**WHAT THIS TASK INVOLVES**
Copy out the line bearing "Rissüberwachung (267, 2017)" and all the lines after it, to the very end of the material below, exactly as written.

(Beginning of SUPPLIED DATA)

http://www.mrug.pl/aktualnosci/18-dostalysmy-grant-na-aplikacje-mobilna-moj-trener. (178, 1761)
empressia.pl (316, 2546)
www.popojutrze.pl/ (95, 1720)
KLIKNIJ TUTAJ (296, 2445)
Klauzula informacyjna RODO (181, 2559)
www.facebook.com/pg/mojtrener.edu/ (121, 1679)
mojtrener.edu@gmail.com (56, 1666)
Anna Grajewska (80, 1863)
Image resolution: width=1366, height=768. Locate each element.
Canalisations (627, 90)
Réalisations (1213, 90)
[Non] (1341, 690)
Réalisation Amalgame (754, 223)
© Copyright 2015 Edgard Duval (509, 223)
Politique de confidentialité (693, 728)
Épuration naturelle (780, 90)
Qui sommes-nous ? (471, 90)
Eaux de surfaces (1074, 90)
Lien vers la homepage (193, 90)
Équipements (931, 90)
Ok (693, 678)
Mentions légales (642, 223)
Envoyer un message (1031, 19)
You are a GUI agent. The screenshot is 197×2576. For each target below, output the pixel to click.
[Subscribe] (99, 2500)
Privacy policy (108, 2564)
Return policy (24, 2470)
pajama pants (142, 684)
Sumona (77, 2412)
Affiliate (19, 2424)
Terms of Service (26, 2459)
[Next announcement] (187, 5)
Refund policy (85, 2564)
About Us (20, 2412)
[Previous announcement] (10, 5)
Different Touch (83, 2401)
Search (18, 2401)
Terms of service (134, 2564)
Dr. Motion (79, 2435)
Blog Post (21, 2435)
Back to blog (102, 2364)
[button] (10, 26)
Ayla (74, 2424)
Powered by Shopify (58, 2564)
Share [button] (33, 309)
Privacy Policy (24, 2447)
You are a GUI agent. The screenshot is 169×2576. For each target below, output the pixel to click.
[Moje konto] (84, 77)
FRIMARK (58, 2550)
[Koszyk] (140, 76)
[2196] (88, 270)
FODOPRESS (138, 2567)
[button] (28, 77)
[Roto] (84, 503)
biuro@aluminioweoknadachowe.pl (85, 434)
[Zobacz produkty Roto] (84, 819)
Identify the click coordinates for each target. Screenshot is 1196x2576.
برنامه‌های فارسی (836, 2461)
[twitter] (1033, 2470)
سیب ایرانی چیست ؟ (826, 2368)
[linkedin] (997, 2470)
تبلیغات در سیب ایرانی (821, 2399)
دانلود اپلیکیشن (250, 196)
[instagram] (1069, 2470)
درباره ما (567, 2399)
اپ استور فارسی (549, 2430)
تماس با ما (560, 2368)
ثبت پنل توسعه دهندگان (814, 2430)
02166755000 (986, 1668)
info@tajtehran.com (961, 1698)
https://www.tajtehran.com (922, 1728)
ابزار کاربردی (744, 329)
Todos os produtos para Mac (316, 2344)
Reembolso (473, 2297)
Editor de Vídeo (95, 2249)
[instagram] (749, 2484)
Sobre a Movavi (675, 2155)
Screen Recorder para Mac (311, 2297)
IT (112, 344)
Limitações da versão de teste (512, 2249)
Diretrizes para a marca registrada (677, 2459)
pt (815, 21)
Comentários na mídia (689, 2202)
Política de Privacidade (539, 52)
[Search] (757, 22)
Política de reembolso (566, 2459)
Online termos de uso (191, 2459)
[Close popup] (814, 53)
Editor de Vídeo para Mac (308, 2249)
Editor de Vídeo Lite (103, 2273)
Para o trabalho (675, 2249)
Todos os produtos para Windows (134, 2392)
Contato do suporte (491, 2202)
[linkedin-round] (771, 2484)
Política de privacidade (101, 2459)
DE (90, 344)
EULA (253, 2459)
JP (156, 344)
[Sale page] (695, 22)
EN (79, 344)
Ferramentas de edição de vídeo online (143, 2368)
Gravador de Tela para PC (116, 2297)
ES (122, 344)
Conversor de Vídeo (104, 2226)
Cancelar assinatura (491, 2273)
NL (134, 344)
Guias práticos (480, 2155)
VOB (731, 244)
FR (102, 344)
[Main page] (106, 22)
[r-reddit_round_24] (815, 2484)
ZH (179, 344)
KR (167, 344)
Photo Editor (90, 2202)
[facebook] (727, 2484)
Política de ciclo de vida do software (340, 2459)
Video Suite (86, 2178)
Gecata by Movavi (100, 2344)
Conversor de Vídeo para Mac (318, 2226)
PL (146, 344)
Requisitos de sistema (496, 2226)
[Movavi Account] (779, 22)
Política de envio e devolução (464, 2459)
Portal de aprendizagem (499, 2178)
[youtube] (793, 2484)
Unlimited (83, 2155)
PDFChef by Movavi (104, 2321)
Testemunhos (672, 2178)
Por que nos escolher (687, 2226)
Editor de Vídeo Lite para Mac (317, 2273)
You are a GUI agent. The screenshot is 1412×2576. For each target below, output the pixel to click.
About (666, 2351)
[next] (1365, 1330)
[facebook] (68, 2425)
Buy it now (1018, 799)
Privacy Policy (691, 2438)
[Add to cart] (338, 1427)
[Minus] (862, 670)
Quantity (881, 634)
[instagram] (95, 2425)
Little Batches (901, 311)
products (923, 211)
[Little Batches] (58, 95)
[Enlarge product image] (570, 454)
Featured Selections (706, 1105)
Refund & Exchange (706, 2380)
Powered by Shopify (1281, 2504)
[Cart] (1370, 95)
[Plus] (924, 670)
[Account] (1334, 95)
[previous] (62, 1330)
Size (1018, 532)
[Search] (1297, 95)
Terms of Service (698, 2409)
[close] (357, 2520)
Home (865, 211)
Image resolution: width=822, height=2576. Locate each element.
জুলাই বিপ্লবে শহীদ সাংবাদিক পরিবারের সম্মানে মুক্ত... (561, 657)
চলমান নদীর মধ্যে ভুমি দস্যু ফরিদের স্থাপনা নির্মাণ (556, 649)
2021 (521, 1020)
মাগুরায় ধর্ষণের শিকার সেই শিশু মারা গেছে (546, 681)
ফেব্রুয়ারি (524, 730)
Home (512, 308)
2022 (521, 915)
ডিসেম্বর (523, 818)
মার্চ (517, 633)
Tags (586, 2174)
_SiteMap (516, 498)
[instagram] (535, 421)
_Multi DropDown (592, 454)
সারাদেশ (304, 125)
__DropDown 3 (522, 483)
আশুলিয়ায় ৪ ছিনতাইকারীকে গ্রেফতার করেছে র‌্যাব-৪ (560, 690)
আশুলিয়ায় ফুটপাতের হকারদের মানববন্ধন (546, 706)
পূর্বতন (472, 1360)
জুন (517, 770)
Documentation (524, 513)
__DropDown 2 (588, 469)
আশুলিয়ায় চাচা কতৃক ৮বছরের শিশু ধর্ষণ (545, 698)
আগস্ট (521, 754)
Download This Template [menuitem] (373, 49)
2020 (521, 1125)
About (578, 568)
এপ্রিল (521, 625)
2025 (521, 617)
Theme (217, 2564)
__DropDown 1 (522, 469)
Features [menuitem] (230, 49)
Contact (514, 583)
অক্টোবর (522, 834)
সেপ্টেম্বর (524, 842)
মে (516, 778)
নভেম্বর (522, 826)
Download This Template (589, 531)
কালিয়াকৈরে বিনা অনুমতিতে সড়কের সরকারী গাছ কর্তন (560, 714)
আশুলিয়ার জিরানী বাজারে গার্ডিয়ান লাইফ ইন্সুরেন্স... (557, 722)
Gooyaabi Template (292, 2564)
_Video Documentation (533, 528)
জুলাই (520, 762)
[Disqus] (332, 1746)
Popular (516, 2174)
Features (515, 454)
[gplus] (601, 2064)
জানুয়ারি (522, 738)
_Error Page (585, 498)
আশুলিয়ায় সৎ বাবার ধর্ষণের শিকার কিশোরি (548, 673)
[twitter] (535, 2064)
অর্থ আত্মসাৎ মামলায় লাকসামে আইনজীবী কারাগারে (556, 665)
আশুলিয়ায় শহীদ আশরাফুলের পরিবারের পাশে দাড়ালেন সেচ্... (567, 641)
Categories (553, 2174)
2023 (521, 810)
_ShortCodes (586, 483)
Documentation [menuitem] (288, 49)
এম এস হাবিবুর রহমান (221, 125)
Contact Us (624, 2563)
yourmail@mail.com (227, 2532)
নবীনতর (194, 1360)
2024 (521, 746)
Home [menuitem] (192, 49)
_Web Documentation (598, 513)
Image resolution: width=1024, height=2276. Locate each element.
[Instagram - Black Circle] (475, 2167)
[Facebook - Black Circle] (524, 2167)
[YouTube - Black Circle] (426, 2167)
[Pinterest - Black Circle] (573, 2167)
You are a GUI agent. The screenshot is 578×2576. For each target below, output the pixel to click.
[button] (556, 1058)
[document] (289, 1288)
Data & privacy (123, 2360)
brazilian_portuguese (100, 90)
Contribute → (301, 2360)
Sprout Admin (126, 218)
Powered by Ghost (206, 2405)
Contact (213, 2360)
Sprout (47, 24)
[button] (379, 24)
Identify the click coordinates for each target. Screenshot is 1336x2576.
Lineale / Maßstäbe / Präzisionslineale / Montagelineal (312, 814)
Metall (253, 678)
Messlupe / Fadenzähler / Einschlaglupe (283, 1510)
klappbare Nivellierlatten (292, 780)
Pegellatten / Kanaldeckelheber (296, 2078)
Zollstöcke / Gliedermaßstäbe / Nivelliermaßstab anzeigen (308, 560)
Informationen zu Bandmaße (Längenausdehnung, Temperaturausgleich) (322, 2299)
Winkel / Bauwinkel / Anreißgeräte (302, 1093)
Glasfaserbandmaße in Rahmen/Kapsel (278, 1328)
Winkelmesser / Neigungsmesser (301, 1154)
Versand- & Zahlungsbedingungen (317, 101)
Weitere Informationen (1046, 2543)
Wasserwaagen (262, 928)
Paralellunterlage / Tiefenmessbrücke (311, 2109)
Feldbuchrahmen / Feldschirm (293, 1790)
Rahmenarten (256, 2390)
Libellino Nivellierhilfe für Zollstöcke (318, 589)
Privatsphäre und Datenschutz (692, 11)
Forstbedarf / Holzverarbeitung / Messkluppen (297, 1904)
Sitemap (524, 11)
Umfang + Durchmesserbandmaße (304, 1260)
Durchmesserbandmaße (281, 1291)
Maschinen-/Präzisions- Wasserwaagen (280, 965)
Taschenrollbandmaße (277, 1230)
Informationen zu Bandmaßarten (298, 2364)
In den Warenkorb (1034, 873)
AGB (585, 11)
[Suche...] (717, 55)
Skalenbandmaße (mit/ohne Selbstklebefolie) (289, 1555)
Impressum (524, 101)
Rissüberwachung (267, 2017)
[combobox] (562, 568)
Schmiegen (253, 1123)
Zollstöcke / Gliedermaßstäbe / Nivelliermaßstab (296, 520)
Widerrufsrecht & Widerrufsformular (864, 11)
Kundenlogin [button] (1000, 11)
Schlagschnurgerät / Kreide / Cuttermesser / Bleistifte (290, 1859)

(End of SUPPLIED DATA)

**EXPECTED ANSWER**
Rissüberwachung (267, 2017)
[combobox] (562, 568)
Schmiegen (253, 1123)
Zollstöcke / Gliedermaßstäbe / Nivelliermaßstab (296, 520)
Widerrufsrecht & Widerrufsformular (864, 11)
Kundenlogin [button] (1000, 11)
Schlagschnurgerät / Kreide / Cuttermesser / Bleistifte (290, 1859)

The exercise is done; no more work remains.